首页 > 其他分享> > 【云云怪】第6个项目：爬百度资讯

【云云怪】第6个项目：爬百度资讯

2021-05-24 12:58:52 作者：互联网

（先声明：创建这个项目的时候，百度的robots协议只禁止了taobao，所以我的爬虫是合法的。不过现在百度的robots又改了，所以这篇就不附上完整代码了）

【项目预览】

【创作背景】

学了爬虫之后，先捣鼓了一个爬今日头条的程序，然后我老公说，今日头条这种新晋暴发户太low了，百度才是中国互联网界的资深贵族，去做个爬百度新闻的程序吧。

【过程分析】

1，爬哪个网页？直接打开百度，输入关键词搜索，会进入“网页”。网页里面的信息太繁杂，有百科，有新闻，有广告，有贴吧，有音乐。。。实在不利于一只新闻爬虫工作。于是，我选择直接爬取“资讯”页面。

2，新闻的时效性：搜索新闻通常希望是有时效性的，比如我只想看1天以内的新闻。百度是咨询列出了新闻发布的时间，因此用datetime能够算出时效。

3，新闻的质量：在今日头条的项目里，我还做了个“评论数”筛选器，筛掉哪些很少评论（在我看来就意味着滥竽充数）的新闻，以获取高质量的精选新闻。但百度资讯没有很好的展示评论数，因此这个功能暂时只能放弃。

4，筛掉重复新闻：爬过一次才知道，百度搜出来的重复新闻太多太多，各家新闻网站一大抄，有的甚至名字都懒得换。
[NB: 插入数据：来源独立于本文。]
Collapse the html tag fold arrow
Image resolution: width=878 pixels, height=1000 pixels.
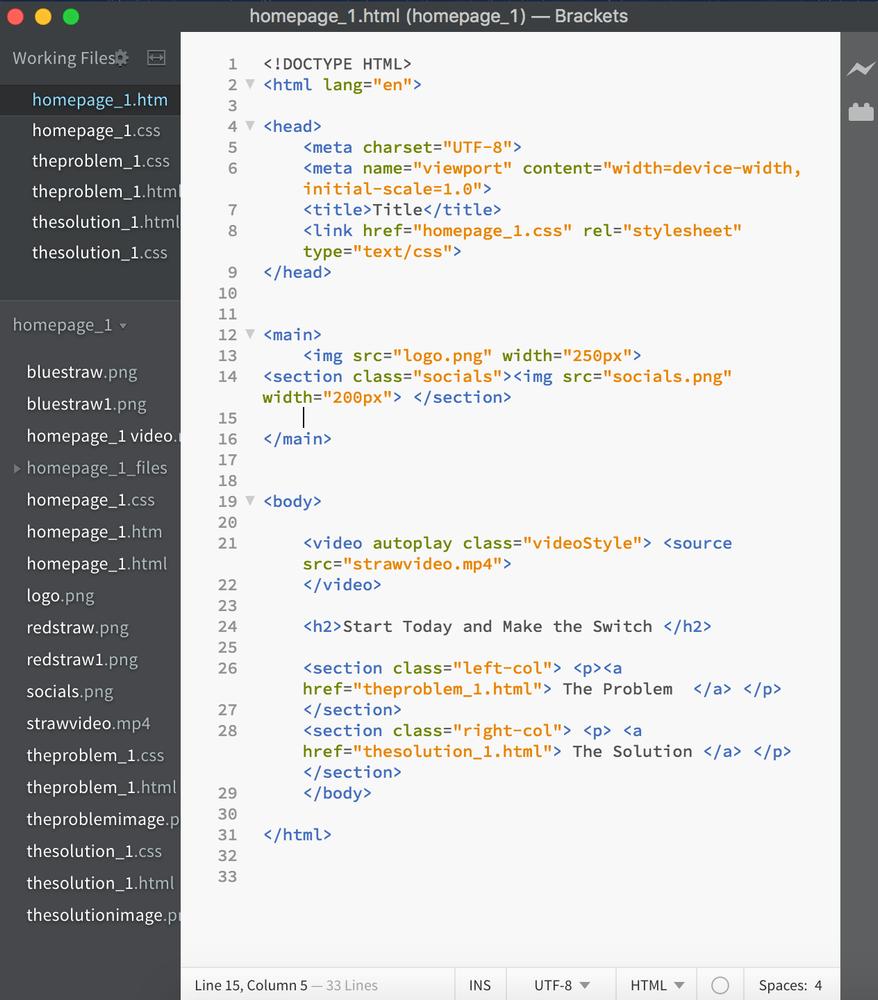coord(251,84)
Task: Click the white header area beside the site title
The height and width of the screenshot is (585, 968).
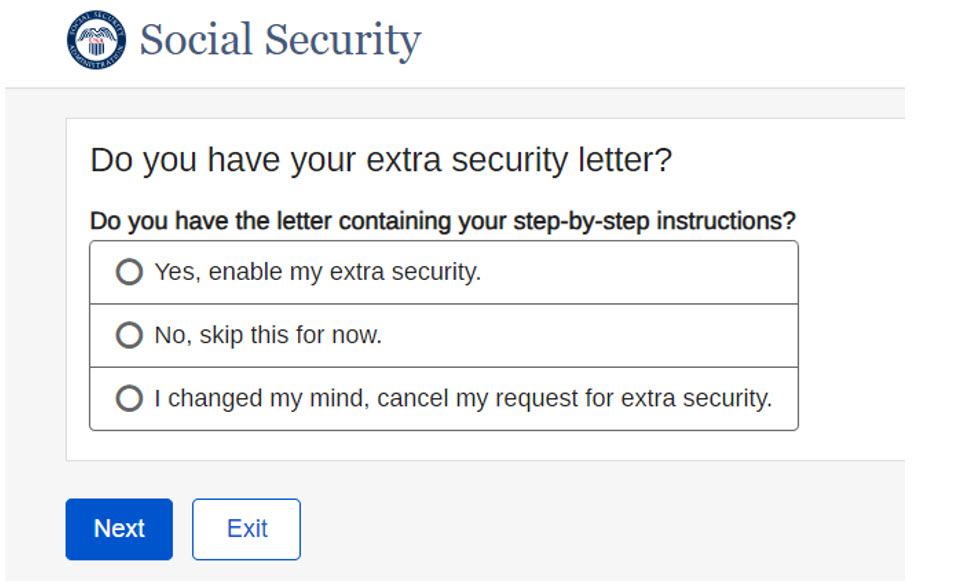Action: pyautogui.click(x=650, y=42)
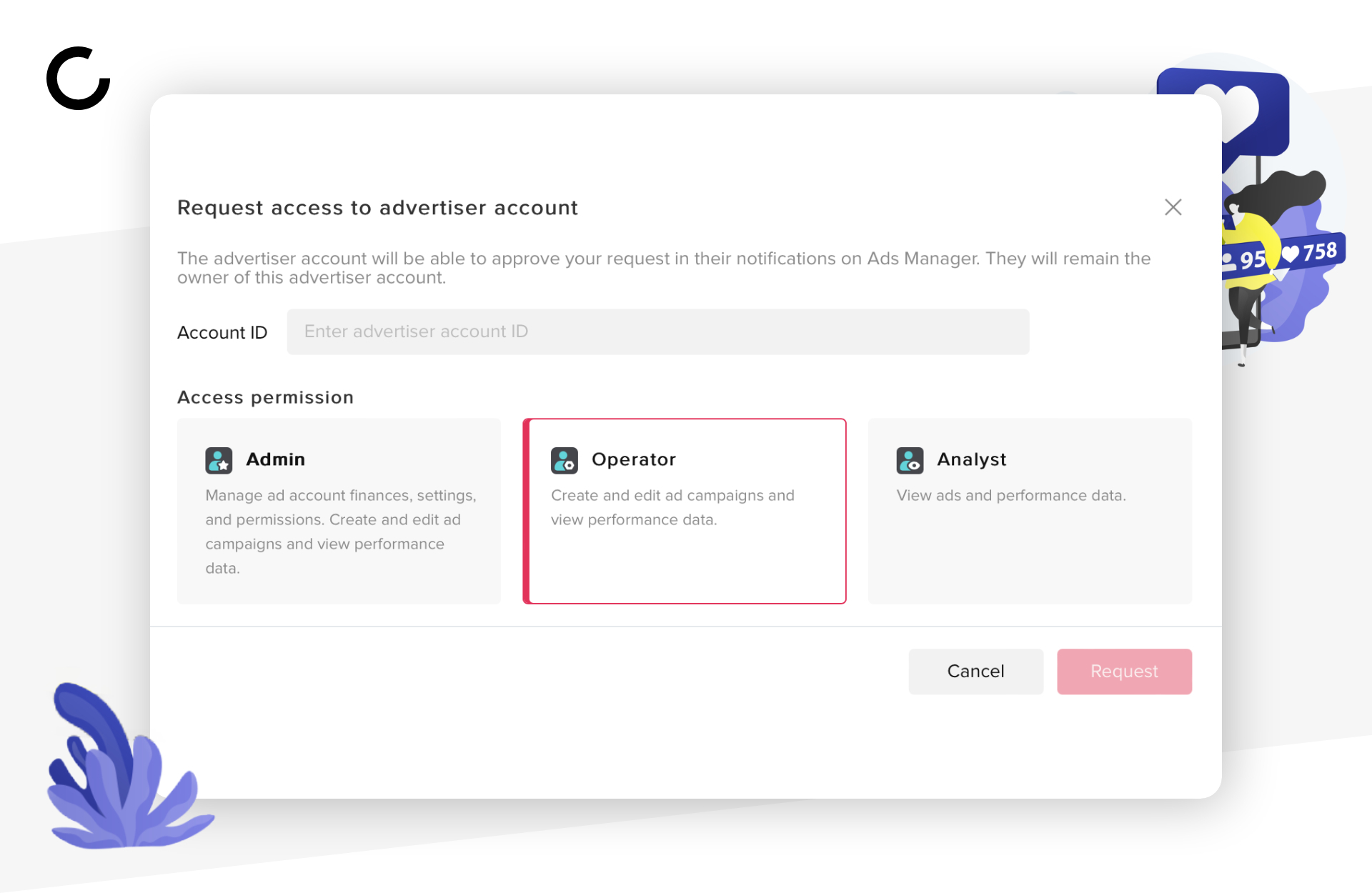Screen dimensions: 1372x893
Task: Click the Admin description text
Action: point(341,532)
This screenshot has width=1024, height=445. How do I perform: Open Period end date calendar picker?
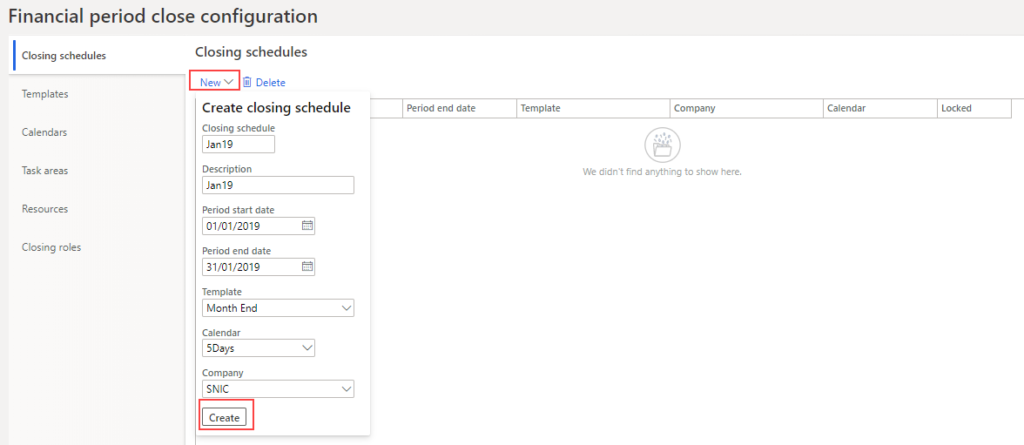coord(307,267)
我只能设置了一个“名字池”，每条新闻的名字先进“名字池”对比一下，没有重复的再显示和储存。

【完工体验】

最深的感受是，原来今日头条也不是很low啊。跟百度比起来，今日头条的新闻少而精，且列出了评论数，让我很容易判断出哪些是热点。百度搜索大而全，然而过于庞杂的信息量，反而让人找不到真正想看的东西。

【不完整代码】（省略了爬取和解析语句）

from openpyxl import Workbook,load_workbook
from bs4 import BeautifulSoup
import requests,datetime,time

def daydiff(day1, day2):
    time_array1 = time.strptime(day1, "%Y-%m-%d")
    timestamp_day1 = int(time.mktime(time_array1))
    time_array2 = time.strptime(day2, "%Y-%m-%d")
    timestamp_day2 = int(time.mktime(time_array2))
    result = (timestamp_day2 - timestamp_day1) // 60 // 60 // 24
    if result<0:
        result=-result
    return result

headers = {'User-Agent': 'Mozilla/5.0 (Windows NT 10.0; WOW64) AppleWebKit/537.36 (KHTML, like Gecko) Chrome/71.0.3578.98 Safari/537.36'}
url='https://www.baidu.com/s'

print('\n本程序可爬取百度资讯（不是网页），生成资讯标题和链接的记录文件。\n')

while True:
    key=input('\n输入搜索关键词（多个关键词用空格分开）：')
    days=int(input('\n输入新闻时效天数（例：今天请填0）：'))
    item=int(input('\n输入搜索新闻条数（支持10-1000条）：'))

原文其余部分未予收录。